As of the Record Date, we were authorized, pursuant to our Articles of
Incorporation, as amended to date, to issue up to 80,000,000 shares of our
common stock and 20,000,000 shares of our preferred stock.  We propose to
increase our authorized shares from Eighty Million (80,000,000) to One
Hundred Eighty Million (180,000,000) shares of common stock and maintain
20,000,000 preferred shares.

As of June 4, 2007 there 60,373,750 shares of the Company's Common Stock
issued and outstanding.  Additionally, as of the Record Date, the Board and
majority of shareholders have approved a two-for-one forward stock split.
The Company does not have enough authorized shares to accommodate a forward
stock split.

The holders of shares representing a majority of the Company's outstanding
voting stock have given their written consent to increase the number of
authorized shares.  Under Nevada corporation law and the Company's bylaws,
the consent of the holders of a majority of the voting power is effective as
stockholders' approval.  We will file an Amendment to the Articles of
Incorporation of the Company (the "Amendment") in order to increase the
number of authorized shares, provided, however, that in accordance with the
requirements of the Securities Exchange Act of 1934 and Regulation 14C
promulgated thereunder, the increase in the number of authorized shares
Amendment will not be filed with the Secretary of State of Nevada or become
effective until at least twenty (20) calendar days after the mailing of this
Information Statement.





                                    3



In light of the Company's current authorized capital, management believes
that the proposed amendment to increase the Company's authorized common
shares from Eighty Million (80,000,000) to One Hundred Eighty Million
(180,000,000) shares of common stock would benefit the Company by:

1.  allowing the Board of Directors to approve and execute a two-for-one
    forward stock split;

2.  allowing the Board of Directors to issue additional equity securities to
    raise additional capital;

3.  allowing the Board of Directors to pursue strategic investment and
    technology partners;

4.  allowing the Board of Directors to facilitate possible future
    acquisitions; and

5.  allowing the Company to provide stock-related employee benefits

As of the date of the Information Statement, the Company's primary source of
financing has been private sales of Common Stock or other equity securities,
as well as debt securities convertible into Common Stock.  To facilitate
additional similar financing transactions, the authorized capital of the
Company will need to be increased pursuant to a shareholder-approved
amendment to the certificate of incorporation.  As of the date of this
Information Statement, the Company had not entered into any definitive
agreements or arrangements relating to the issuance of additional shares of
the Company's common stock.

The Board of Directors believes that the increase in the Company's authorized
capital is necessary both to meet the Company's present commitments, and to
facilitate additional future financing transactions should they become
necessary.

For these reasons, the Company's Board of Directors has sought shareholder
approval of the proposed amendment to increase the Company's authorized
capital.

Depending upon the consideration per share received by the Company for any
subsequent issuance of Common Stock, such issuance could have a dilutive
effect on those shareholders who previously paid a higher consideration per
share for their stock.

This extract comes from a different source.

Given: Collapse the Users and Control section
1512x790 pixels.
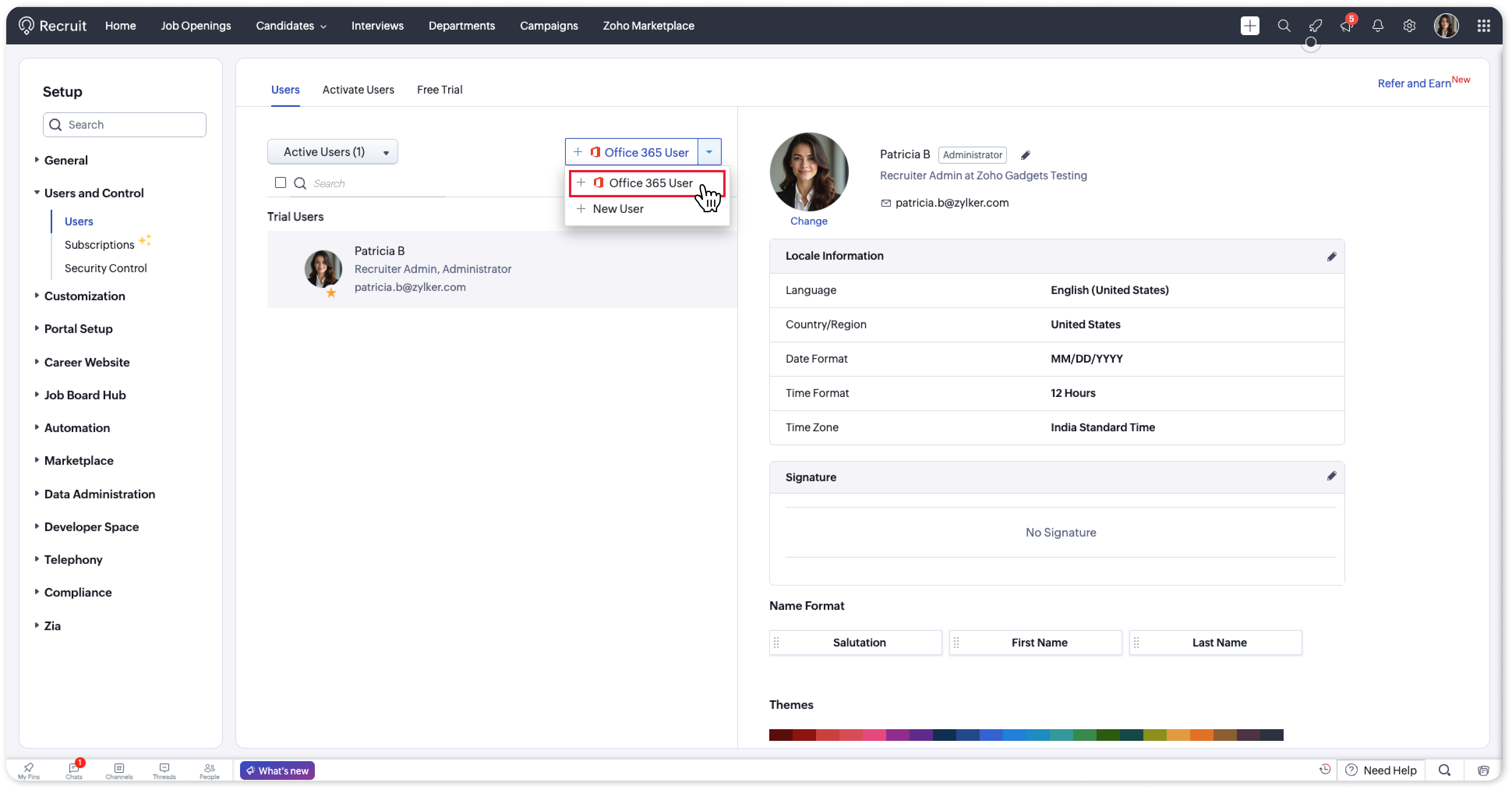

Also, future issuances of Common Stock will increase
the number of outstanding shares, thereby decreasing the percentage ownership
in the Company (for voting, distributions and all other purposes) represented
by existing shares of Common Stock.  The availability for issuance of the
additional shares of Common Stock may be viewed as having the effect of
discouraging an unsolicited attempt by another person or entity to acquire
control of the Company.  Although the Board of Directors has no present
intention of doing so, the Company's authorized but unissued Common Stock
could be issued in one or more transactions that would make a takeover of the
Company more difficult or costly, and therefore less likely. The Company is
not aware of any person or entity who is seeking to acquire control of the
Company. Holders of Common Stock do not have any preemptive rights to acquire
any additional securities issued by the Company.

                                     4

                                 ITEM 2

                      TWO FOR ONE FORWARD STOCK SPLIT

The Board of Directors of the Company has adopted a resolution to forward
split the Company's shares two-for-one, which will result in the issuance of
two (2) new shares ("New Shares") for each one (1) old share ("Old Shares")
of the Company's common stock held as of June 26, 2007 (the Split "Record
Date").  The holders of shares representing a majority of the Company's
outstanding voting stock have given their written consent to the forward
stock split.  Under Nevada corporation law and the Company's bylaws,
the consent of the holders of a majority of the voting power is effective as
stockholders' approval.  In accordance with the requirements of the
Securities Exchange Act of 1934 and Regulation 14C promulgated thereunder,
the forward stock split will not become effective until at least twenty (20)
calendar days after the mailing of this Information Statement.

The Board has determined that share liquidity would be enhanced by having
additional shares held by the Company's shareholders.  The procedure for
shareholders of the Company as of June 26, 2007, the Split Record Date, to
obtain New Shares in exchange for Old Shares pursuant to the Stock Split
is set forth below under the heading "Effective Date."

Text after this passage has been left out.